Using the Legendre–Fenchel transform, a general equality-constrained convex optimization problem: \[ \min_x f(Ax) + g(x) \] can be expressed equivalently as a dual problem: \[ \max_u -f^*(u) - g^*(-A^{\top}u). \] This relationship shows how convex conjugates naturally lead to the formulation of dual problems in optimization.


Exercises

Exercise 3.11 Consider the linear program \[ \min_{\mathbf{x} \in \mathbb{R}^2} -\begin{bmatrix}5\\3 \end{bmatrix}^T\begin{bmatrix}x_1\\x_2 \end{bmatrix} \;\;\;\;\; \text{subject to} \;\;\;\;\; \begin{bmatrix} 2 & 2 \\ 2 & -4 \\ -2 & 1 \\ 0 & -1 \\ 0 & 1 \end{bmatrix}\begin{bmatrix}x_1 \\ x_2 \end{bmatrix} \leq \begin{bmatrix} 33 \\ 8 \\ -5 \\ -1 \\ 8 \end{bmatrix}.\] Solve this problem showing your work. Derive the dual using Lagrange duality.

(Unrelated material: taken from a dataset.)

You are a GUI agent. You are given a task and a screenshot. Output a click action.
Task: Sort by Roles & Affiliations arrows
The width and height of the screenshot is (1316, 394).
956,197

Exercise 3.12 Consider the linear program \[\begin{align*} \text{maximize } & P = 5x + 12y\\ \text{subject to } & 20x + 10y \leq 200\\ & 10x + 20 y \leq 120\\ & 10x + 30y \leq 150\\ &x \geq 0\\ &y \geq 0. \end{align*}\] Illustrate the problem. Find the optimal solution. Recreate this problem in matrix form. Derive the dual using Lagrange duality.

Exercise 3.13 Consider the linear program \[\begin{align*} \text{maximize } & P = 100x + 120y\\ \text{subject to } & x + y \leq 220\\ & 30x + 20y \leq 480\\ & x + 2y \leq 36\\ &x \geq 0\\ &y \geq 0. \end{align*}\] Illustrate the problem. Find the optimal solution. Recreate this problem in matrix form. Derive the dual using Lagrange duality.